How could I vectorize this for loop?


I have this loop

void f1(unsigned char *data, unsigned int size) {
    unsigned int A[256] = {0u};      
    for (register unsigned int i = 0u; i < size; i++) {
        ++A[data[i]];
    }
   ...

Is there any way to vectorize it manually?


Solution

  • Since multiple entries in data[i] might contain the same value, I don't see how this could be vectorized simply since there can be race conditions. The point of vectorization is that each element is independent of the other elements, and so can be computed in parallel. But your algorithm doesn't allow that. "Vectorize" is not the same thing as "make go faster."

    What you seem to be building here is a histogram, and iOS has built-in, optimized support for that.

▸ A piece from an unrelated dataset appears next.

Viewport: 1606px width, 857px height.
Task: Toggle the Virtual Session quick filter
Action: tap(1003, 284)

You can create a single-channel, single-row image and use vImageHistogramCalculation_Planar8 like this:

    void f1(unsigned char *data, unsigned int size) {
        unsigned long A[256] = {0u};
    
        vImage_Buffer src = { data, 1, size, size };
        vImage_Error err = vImageHistogramCalculation_Planar8(&src, A, kvImageDoNotTile);
        if (err != kvImageNoError) {
            // error
        }
        ...
    }
    

    Be careful about assuming this is always a win, though. It depends on the size of your data. Making a function call is very expensive, so it can take several million bytes of data to make it worth it. If you're computing this on smaller sets than that, then a simple, compiler-optimized loop is often the best approach. You need to profile this on real devices to see which is faster for your purposes.

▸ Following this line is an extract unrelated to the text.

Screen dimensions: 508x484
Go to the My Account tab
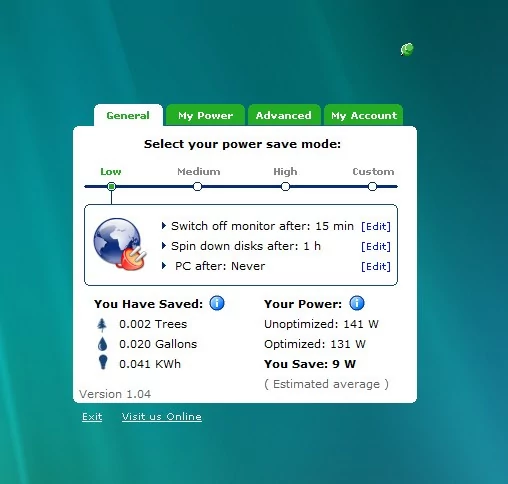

    Just make sure to allow the compiler to apply all vectorizing optimizations by turning on -Ofast (Fastest, Aggressive). That won't matter in this case because your loop can't be simply vectorized. But in general, -Ofast allows the compiler to apply vectorizing optimizations in cases that it might slightly grow code size (which isn't allowed under the default -Os). -Ofast also allows a little sloppiness in how floating point math is performed, so should not be used in cases where strict IEEE floating point conformance is required (but this is almost never the case for iOS apps, so -Ofast is almost always the correct setting).